Nous sommes au début de ce spectacle, projetés au coeur de notre civilisation. En 1h et quart, nous allons suivre l'intensité d'unvoyage dans le monde des vivants et des morts, où nous invite un sculptural Baron Samedi, père spirituel.

Dans cette période de repli sur soi national, on nous invite à suivre l'au delà du pays Vaudou et à quitter notre pays matérialiste, pour prendre du recul, et chercher à mieux décoder nos systèmes.

Depuis dimanche soir,1er tour electoral, je ne sais plus dormir sereinement , je fais des cauchemars .Dans la journée je suis épuisée, "au bout du rouleau". Mais cette pièce va me donner une nouvelle énergie.

Chaque danseur se campe dans une personnalité forte , entre la différence des genres, tout se mélange.
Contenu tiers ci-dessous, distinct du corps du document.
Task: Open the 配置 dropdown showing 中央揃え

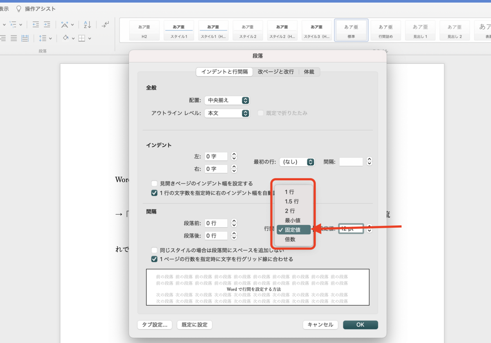Action: (227, 100)
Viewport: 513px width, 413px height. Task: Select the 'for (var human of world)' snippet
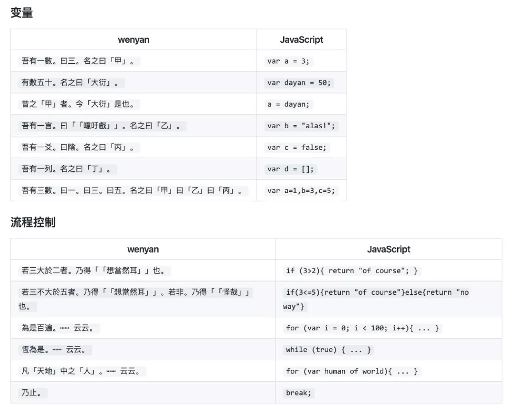click(352, 371)
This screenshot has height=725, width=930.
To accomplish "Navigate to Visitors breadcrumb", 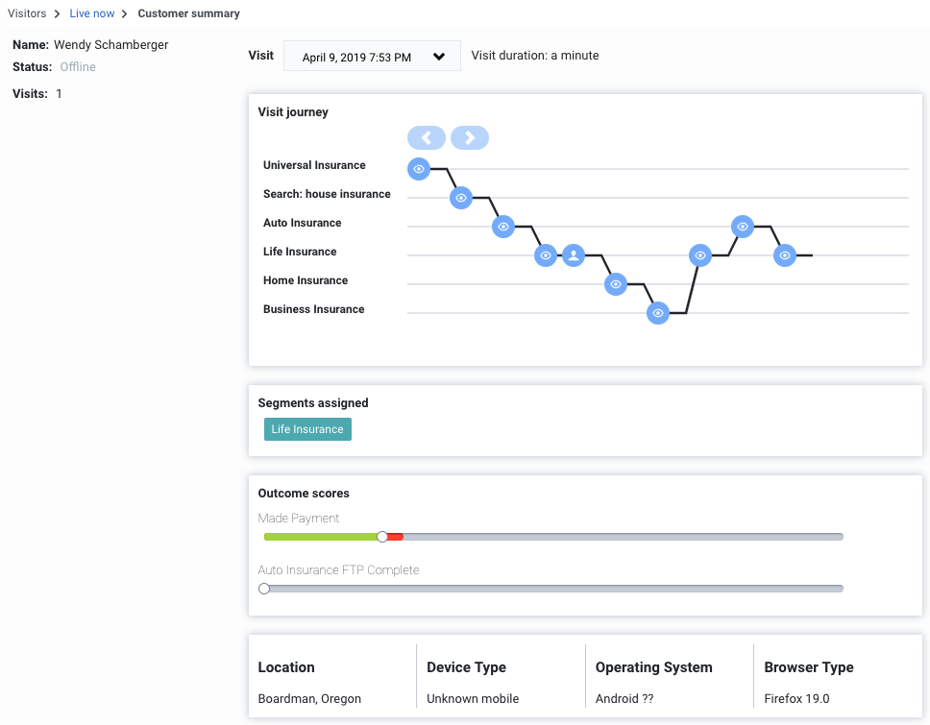I will click(27, 13).
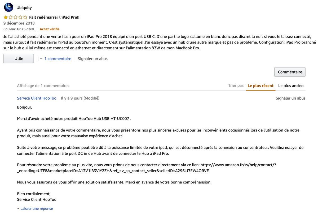The image size is (318, 214).
Task: Click the "Laisser une réponse" link
Action: coord(37,209)
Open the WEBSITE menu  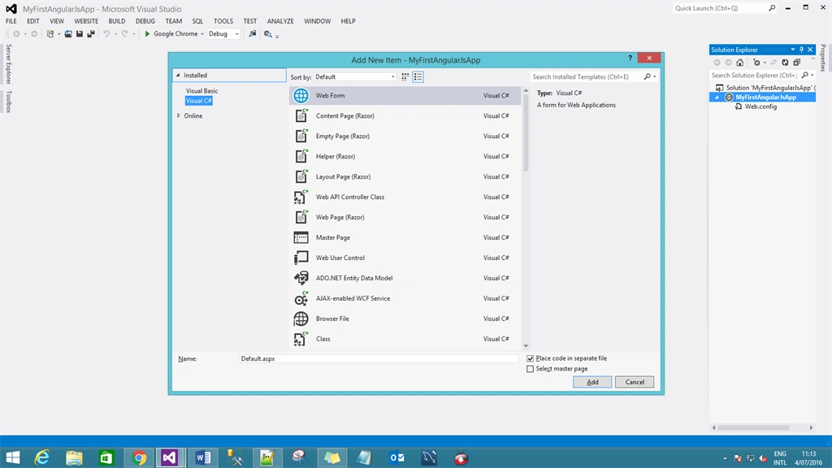tap(86, 21)
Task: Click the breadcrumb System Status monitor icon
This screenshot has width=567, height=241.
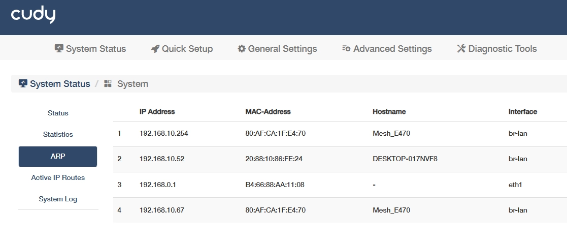Action: click(x=23, y=83)
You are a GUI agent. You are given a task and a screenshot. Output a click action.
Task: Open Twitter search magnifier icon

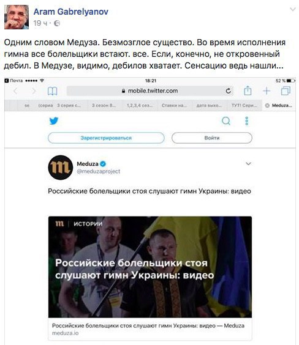click(x=226, y=121)
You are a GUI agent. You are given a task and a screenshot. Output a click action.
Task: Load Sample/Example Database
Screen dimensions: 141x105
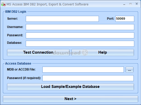click(71, 87)
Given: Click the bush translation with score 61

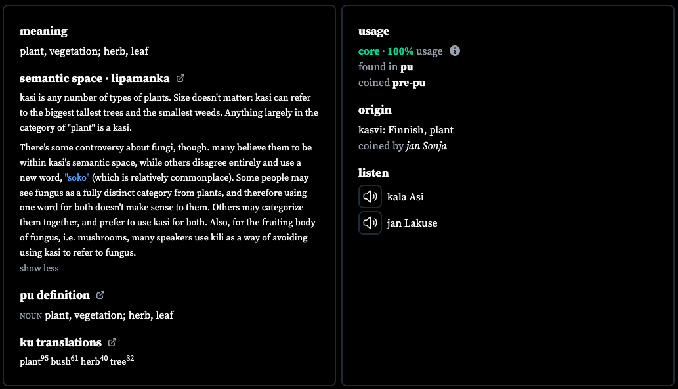Looking at the screenshot, I should [64, 361].
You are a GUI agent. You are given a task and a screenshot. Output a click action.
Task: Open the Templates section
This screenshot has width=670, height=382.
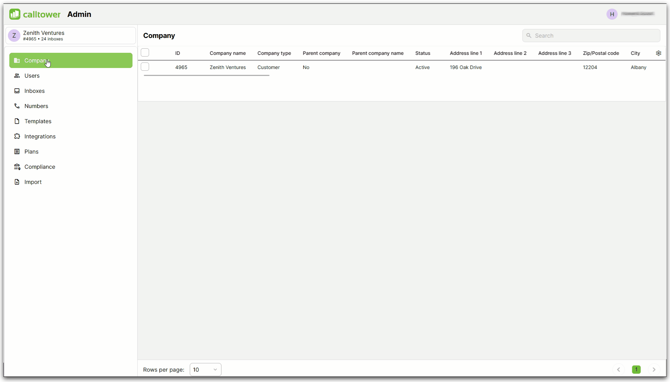pos(38,121)
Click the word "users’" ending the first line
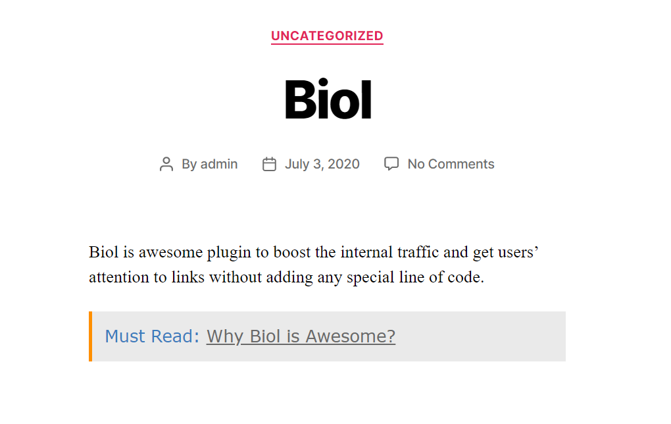 coord(518,252)
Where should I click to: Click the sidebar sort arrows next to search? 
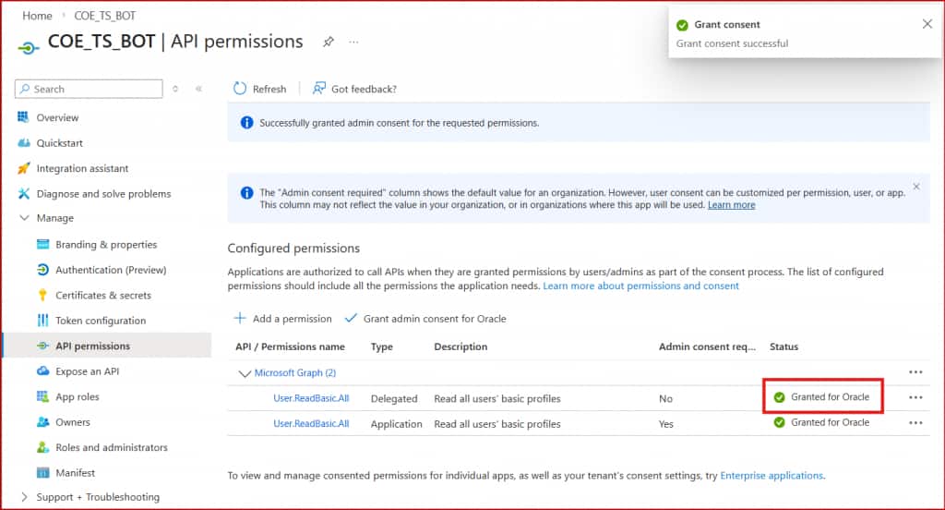(175, 89)
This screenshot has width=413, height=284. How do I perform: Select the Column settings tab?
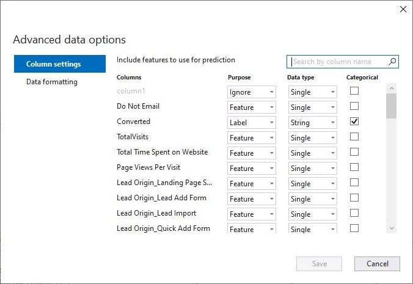pyautogui.click(x=54, y=64)
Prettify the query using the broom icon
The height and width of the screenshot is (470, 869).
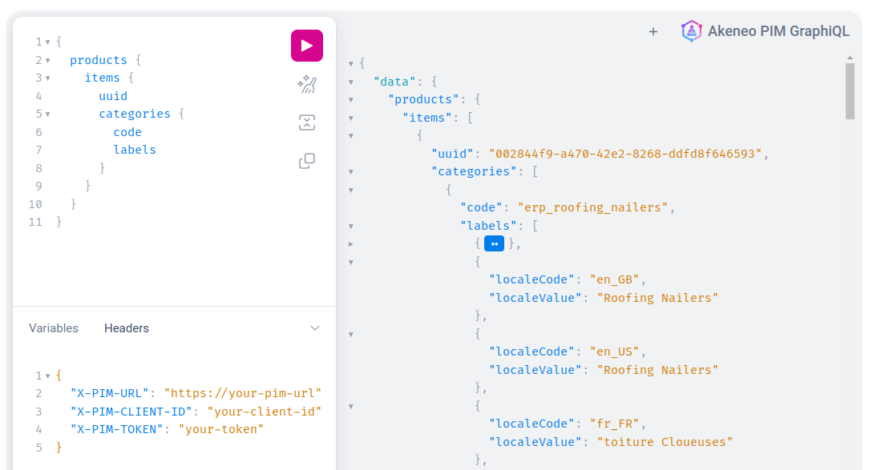pos(307,84)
C'est un bouillonnement de richesses multiculturelles. Nous traversons le globe entre le Brésil, Haiti, les Etats unis, l'Espagne...

Les langues d'origines claquent comme des fouets, les corps en chair, musclés ou fins, chaloupent en harmonie. Les volutes de la  séduction, les secousses de la révolte ou de la transe s'expriment librement.la mémoire de l'esclavagisme et du colonialisme transpire.
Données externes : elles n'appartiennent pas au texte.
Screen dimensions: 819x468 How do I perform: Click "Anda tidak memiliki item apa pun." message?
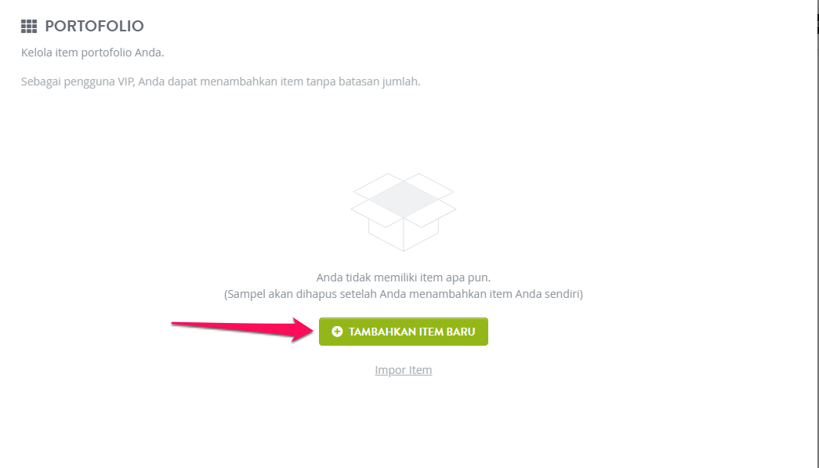pyautogui.click(x=404, y=278)
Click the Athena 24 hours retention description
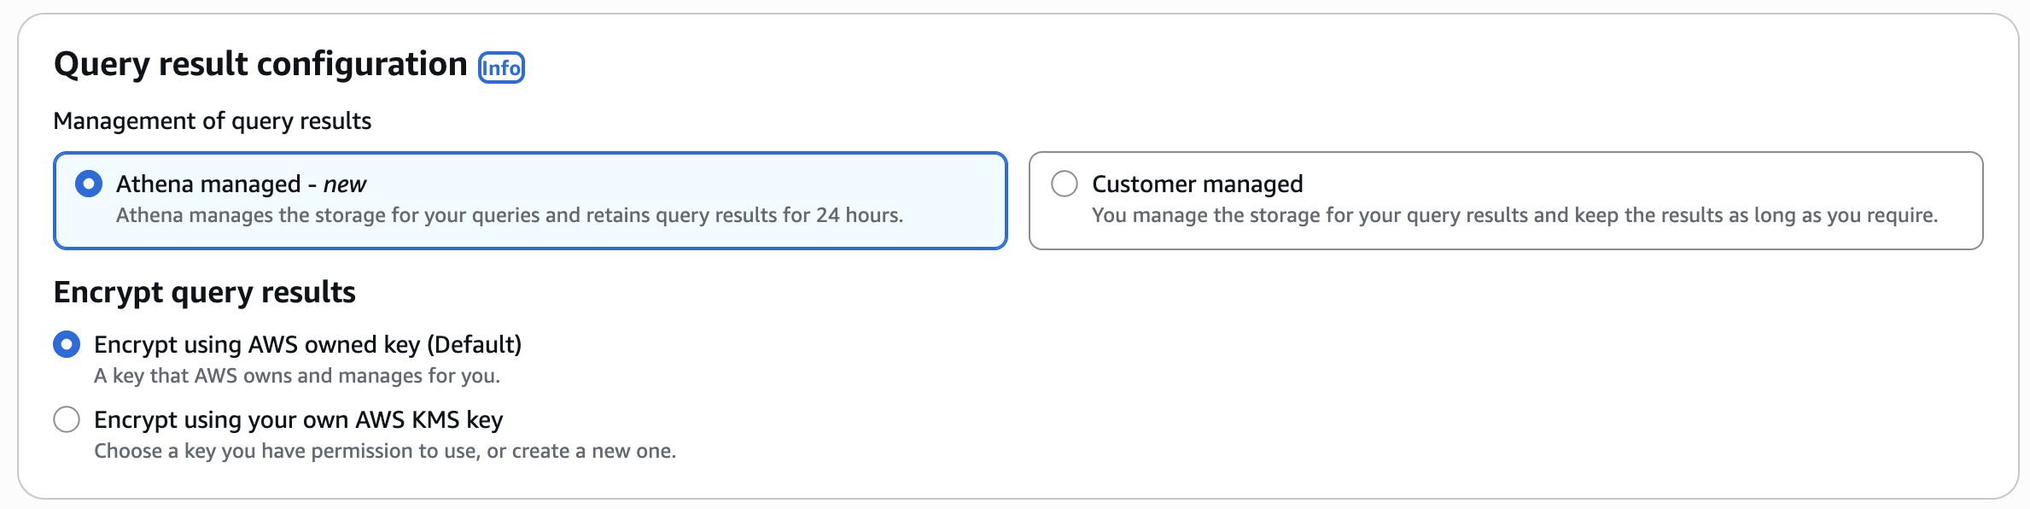The image size is (2030, 509). (x=509, y=215)
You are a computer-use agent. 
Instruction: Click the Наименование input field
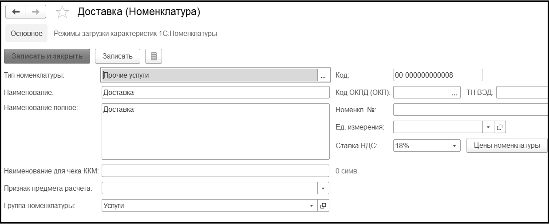(x=215, y=92)
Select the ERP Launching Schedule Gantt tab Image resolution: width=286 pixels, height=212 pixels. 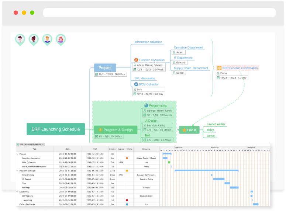30,145
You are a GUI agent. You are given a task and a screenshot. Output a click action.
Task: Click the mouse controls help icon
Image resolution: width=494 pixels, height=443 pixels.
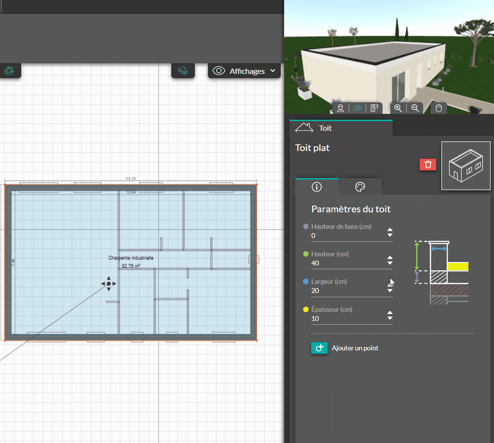point(439,108)
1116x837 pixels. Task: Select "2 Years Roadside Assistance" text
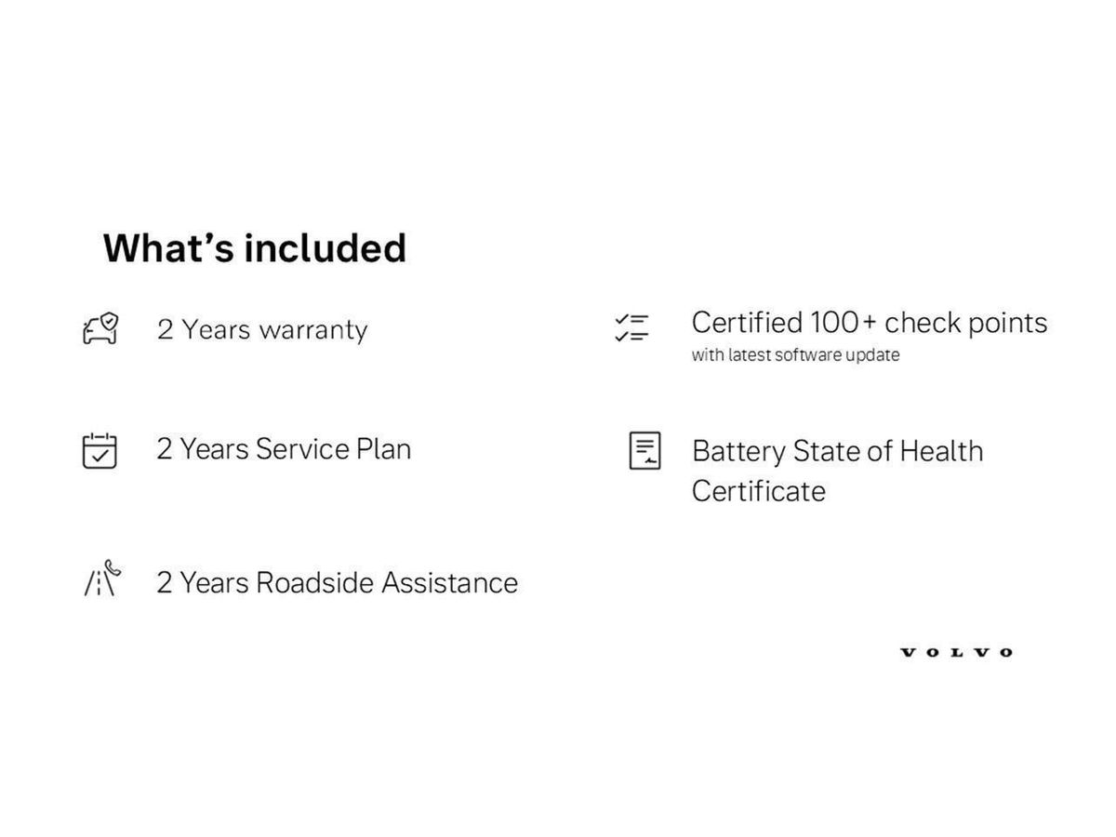pos(337,582)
Les hommes , les femmes, mammifères, deviennent caméléons, tels  des galinacées ou des reptiles.Parades de séduction, de pouvoir, de prise de territoire...

Mes larmes coulent quand les danseurs se masquent d'un sac de tissu blanc, troué au niveau des yeux et de la bouche...Je pense au Ku klux klan, aux masques blancs, ou à nos propres visages, dans lesquels nous pouvons etre figés dans nos valeurs identitaires, sectaire; je vois des hommes qui grimacent, "des monstrueux". Certains partagent dans un meme sac/masque. Meme pensées, meme visage double, fossilisé .

J'y vois des condamnés à mort, des humains perdus , aux abois.

Les chants des danseurs , les cordes des instruments , pulsent d'une belle énergie ce voyage dans notre monde, violent, étriqué alors que la liberté peut encore se saisir dans ce parcours Vaudou, entre le monde des vivants et des morts dans lequel Baron Samedi nous orchestre.Mais où sommes nous? dans quel monde? Là où les coeurs battent , ou là où les corps sont glacés?

Les chants de West Side story émergent, les claquements de doigts rythment les étapes. Le travail, le désir des corps , mais aussi les violences et les abus qui lui sont infligés. Le voyage dans le temps continue dans un compte à rebour .

De retour de Berlin depuis peu, cette musique de Kurt Weiil résonne d'autant plus dans ma mémoire. Lili Marlène et des chansons des années 40, pleines d'émotions, comme "Surabaya Johnny", decouvert il y a longtemps à travers l'expression sensible  d'Anna  Prucnal, "Alabama song"... L'amour, la disparition,nous  accompagnent . Quête perpetuelle  des sentiments humains. Les rencontres,greffent des reflexions qui  ouvrent les chemins vers la resilience.  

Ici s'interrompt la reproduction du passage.